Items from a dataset
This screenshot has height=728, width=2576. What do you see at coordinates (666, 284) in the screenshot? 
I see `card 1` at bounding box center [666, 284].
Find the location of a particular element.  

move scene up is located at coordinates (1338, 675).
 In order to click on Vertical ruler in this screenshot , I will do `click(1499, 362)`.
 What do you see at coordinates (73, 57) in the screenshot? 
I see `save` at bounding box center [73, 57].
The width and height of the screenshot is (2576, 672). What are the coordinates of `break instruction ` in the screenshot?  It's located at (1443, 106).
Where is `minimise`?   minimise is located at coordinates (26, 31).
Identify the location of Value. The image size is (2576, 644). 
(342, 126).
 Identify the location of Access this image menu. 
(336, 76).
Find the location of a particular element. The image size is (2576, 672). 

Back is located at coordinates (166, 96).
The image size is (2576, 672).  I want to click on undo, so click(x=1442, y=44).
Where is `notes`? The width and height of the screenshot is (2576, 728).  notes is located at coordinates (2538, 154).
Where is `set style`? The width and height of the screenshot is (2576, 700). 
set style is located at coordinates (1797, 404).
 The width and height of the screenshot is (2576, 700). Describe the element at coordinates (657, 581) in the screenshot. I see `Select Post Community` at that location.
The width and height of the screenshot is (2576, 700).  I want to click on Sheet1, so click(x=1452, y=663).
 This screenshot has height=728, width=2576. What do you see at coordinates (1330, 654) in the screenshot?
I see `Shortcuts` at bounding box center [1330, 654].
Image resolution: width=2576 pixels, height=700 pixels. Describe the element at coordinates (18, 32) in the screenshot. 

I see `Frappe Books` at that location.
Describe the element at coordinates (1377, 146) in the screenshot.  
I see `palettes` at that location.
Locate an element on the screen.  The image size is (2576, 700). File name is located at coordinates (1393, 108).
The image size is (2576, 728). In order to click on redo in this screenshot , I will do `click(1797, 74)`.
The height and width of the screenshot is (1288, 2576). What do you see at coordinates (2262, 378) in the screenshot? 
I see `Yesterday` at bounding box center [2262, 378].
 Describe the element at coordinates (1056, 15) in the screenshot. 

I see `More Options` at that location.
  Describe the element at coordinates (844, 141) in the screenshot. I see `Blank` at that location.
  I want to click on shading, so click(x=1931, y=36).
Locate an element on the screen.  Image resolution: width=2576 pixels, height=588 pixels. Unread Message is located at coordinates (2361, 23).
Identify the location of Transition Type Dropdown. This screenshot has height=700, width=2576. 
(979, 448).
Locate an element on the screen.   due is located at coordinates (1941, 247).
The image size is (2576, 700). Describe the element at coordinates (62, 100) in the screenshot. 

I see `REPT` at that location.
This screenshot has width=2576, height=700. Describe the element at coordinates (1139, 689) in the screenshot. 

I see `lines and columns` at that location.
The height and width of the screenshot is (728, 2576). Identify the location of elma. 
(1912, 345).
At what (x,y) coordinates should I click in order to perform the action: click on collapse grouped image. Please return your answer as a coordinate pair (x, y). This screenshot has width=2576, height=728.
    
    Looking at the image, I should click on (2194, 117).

What you should do: Select every line in the records above that contains the string "Describe", and copy each one.

Result of the task:
 The width and height of the screenshot is (2576, 700). Describe the element at coordinates (657, 581) in the screenshot. I see `Select Post Community` at that location.
Image resolution: width=2576 pixels, height=700 pixels. Describe the element at coordinates (18, 32) in the screenshot. 
Describe the element at coordinates (1377, 146) in the screenshot.  
 Describe the element at coordinates (1056, 15) in the screenshot. 
  Describe the element at coordinates (844, 141) in the screenshot. I see `Blank` at that location.
The image size is (2576, 700). Describe the element at coordinates (62, 100) in the screenshot. 
This screenshot has width=2576, height=700. Describe the element at coordinates (1139, 689) in the screenshot. 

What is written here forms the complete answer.